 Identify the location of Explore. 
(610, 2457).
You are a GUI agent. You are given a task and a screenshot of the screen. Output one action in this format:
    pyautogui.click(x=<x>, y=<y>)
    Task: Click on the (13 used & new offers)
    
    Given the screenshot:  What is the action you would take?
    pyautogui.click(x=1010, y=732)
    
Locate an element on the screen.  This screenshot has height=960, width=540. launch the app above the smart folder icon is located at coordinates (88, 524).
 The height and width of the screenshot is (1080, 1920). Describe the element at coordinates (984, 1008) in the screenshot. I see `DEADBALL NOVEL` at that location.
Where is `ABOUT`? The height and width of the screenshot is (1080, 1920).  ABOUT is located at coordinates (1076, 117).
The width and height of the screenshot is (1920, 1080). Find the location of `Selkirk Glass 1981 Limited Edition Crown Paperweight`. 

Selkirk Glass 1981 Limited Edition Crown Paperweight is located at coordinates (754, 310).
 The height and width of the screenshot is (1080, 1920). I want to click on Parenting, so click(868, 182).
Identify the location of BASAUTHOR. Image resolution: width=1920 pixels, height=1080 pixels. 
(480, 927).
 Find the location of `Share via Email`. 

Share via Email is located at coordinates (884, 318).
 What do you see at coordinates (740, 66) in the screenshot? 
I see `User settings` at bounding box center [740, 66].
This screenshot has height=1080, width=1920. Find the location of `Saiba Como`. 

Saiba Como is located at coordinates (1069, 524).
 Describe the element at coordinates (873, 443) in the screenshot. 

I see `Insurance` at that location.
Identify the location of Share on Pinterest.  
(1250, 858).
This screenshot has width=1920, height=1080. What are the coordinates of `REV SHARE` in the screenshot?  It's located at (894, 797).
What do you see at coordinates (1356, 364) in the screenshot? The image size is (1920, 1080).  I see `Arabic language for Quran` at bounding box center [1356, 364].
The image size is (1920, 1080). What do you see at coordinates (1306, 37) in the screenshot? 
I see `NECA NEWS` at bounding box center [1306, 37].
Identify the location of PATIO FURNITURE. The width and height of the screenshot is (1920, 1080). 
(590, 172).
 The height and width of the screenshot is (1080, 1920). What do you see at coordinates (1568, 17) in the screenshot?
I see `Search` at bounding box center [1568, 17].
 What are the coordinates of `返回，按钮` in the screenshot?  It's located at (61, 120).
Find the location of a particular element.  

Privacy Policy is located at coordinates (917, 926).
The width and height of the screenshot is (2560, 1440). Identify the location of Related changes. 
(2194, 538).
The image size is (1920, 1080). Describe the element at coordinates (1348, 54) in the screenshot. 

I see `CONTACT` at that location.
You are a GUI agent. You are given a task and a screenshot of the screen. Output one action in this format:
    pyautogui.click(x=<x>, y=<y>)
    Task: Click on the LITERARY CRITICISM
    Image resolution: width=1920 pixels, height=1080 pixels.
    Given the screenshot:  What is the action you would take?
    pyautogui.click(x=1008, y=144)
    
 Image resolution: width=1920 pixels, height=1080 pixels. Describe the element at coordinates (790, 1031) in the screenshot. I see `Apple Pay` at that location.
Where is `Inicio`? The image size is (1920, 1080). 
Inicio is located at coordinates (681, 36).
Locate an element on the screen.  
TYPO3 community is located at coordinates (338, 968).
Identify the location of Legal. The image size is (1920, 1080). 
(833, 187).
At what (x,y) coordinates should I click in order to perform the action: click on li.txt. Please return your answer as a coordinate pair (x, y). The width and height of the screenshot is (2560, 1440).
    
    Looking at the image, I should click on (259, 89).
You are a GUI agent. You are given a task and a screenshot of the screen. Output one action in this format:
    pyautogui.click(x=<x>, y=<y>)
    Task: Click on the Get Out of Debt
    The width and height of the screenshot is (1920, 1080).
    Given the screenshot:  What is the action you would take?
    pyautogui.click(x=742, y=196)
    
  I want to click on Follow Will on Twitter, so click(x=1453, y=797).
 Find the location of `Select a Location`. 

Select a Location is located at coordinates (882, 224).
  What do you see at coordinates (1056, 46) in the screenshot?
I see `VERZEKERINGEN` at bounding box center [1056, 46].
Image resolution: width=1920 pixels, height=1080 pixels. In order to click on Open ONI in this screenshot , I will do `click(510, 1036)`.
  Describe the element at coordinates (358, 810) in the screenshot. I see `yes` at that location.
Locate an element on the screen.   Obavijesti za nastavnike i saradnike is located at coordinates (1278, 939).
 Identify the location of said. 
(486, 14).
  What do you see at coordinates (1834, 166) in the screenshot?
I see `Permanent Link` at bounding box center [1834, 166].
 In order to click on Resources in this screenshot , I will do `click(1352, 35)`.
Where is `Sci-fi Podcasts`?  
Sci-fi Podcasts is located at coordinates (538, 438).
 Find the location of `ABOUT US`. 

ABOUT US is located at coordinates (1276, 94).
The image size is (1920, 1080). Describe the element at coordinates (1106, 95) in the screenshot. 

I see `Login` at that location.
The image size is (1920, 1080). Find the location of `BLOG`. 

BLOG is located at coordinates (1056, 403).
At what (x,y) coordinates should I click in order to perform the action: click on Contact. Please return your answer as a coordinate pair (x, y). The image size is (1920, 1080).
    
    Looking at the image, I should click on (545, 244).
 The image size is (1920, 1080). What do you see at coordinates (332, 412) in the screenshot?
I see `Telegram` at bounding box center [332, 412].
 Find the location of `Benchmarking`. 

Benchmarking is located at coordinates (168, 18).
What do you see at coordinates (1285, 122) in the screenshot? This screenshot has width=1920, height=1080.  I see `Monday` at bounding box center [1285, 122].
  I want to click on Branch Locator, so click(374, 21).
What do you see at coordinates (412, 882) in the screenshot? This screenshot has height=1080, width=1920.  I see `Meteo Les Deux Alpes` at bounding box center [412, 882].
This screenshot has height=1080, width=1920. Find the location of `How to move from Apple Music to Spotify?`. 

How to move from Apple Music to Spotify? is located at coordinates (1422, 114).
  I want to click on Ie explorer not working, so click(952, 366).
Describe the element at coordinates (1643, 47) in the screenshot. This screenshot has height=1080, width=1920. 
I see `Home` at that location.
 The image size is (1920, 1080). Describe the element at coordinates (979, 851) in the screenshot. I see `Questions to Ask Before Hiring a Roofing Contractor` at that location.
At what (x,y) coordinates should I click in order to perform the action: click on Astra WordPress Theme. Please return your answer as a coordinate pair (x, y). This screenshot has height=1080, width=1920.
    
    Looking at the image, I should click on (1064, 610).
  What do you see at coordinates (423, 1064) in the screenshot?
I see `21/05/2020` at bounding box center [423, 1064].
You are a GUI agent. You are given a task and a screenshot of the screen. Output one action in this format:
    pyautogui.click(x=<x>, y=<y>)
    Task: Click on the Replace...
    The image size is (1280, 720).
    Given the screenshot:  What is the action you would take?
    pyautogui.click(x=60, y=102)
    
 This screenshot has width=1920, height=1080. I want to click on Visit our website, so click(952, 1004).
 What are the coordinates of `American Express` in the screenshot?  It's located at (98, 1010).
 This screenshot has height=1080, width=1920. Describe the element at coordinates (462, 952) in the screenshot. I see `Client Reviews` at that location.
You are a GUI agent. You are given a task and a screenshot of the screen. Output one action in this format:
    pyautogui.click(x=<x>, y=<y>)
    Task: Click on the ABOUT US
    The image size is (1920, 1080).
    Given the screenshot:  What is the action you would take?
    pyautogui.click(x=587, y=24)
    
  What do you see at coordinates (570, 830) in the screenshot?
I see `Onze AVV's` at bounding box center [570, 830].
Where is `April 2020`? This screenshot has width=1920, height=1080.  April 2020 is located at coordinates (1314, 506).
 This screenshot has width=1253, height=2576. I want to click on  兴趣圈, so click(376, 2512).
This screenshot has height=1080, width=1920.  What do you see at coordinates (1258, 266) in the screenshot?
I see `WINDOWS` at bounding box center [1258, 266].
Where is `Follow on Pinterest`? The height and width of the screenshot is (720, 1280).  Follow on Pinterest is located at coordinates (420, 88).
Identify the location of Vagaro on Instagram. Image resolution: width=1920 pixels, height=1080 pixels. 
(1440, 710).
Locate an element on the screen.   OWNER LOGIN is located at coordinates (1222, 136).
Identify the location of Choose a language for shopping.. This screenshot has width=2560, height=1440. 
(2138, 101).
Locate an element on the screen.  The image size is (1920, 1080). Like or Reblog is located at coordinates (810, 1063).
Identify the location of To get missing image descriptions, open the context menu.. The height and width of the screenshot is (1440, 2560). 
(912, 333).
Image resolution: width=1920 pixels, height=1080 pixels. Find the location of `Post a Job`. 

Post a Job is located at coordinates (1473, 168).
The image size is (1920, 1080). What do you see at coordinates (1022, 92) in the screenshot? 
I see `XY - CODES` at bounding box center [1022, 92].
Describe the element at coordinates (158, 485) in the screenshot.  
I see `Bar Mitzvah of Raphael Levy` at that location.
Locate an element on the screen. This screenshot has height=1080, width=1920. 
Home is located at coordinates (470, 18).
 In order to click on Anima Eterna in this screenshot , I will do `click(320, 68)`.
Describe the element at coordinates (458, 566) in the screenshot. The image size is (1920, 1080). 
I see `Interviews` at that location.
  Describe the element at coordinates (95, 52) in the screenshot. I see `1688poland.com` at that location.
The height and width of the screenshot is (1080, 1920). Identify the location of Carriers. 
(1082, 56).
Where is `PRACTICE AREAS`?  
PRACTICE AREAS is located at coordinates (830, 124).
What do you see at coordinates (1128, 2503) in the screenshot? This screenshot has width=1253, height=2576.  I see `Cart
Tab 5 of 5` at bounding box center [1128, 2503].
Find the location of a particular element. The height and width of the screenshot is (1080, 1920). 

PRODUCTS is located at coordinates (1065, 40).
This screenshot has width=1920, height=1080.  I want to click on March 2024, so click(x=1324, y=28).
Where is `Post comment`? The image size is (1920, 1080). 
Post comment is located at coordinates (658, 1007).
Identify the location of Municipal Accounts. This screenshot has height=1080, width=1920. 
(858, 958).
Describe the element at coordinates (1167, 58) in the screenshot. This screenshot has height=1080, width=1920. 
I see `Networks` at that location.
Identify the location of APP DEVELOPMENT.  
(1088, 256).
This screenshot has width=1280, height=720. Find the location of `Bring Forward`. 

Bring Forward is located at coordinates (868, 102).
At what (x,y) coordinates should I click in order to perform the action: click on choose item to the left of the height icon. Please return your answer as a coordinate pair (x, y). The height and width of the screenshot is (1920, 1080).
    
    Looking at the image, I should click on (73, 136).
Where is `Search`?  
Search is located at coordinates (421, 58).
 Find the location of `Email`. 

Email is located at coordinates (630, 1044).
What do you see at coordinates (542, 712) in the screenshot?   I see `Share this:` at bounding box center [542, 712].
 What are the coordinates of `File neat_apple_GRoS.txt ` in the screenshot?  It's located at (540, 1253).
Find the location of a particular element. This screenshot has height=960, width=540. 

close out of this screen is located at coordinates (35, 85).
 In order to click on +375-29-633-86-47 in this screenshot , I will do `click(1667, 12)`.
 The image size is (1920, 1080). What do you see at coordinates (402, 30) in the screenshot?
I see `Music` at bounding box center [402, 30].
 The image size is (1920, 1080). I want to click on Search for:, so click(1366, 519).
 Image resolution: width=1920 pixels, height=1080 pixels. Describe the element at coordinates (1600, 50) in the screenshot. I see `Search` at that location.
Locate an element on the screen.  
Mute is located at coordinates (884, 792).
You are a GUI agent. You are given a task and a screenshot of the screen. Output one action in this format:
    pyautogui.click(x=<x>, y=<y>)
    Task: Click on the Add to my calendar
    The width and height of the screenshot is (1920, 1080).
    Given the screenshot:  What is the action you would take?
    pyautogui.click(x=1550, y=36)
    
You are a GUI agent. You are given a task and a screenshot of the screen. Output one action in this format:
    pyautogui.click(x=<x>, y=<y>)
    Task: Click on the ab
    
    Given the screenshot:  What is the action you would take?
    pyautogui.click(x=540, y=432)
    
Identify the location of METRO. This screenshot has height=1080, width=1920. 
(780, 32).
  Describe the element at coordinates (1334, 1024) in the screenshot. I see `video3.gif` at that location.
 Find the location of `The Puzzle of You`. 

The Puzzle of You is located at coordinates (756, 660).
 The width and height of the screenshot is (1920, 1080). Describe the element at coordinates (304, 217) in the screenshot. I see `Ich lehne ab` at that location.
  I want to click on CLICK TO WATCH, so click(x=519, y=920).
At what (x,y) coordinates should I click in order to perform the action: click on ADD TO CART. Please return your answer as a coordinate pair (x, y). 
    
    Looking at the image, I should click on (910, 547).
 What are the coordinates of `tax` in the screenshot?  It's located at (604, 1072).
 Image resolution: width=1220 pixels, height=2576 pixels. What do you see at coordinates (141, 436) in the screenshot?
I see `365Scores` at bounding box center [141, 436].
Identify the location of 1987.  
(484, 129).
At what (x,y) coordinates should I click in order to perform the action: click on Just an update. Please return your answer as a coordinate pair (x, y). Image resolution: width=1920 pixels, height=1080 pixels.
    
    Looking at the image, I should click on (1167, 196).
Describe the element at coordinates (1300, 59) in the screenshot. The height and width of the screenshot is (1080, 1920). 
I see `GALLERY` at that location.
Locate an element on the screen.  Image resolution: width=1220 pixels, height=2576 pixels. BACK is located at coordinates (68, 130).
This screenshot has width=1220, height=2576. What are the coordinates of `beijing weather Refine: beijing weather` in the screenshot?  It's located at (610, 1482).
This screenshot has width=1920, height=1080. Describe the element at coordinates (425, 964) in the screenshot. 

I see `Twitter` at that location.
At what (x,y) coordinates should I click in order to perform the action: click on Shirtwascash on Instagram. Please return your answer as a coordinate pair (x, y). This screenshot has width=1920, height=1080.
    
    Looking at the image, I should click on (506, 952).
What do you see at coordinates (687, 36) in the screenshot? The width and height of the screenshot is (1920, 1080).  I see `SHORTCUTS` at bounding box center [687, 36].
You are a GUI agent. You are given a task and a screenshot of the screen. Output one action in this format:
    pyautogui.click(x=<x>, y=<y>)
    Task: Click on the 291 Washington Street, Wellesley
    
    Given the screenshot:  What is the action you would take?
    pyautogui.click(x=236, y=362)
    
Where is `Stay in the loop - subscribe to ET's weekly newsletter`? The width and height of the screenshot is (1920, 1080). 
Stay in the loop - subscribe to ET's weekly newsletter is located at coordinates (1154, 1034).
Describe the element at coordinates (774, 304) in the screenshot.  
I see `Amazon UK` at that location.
○ ○ ○ ○ ○
GOAL OF THE EXERCISE: Count the lines in the records above that contain the string "Where", and reply with only the number.

RESPONSE BELOW: 9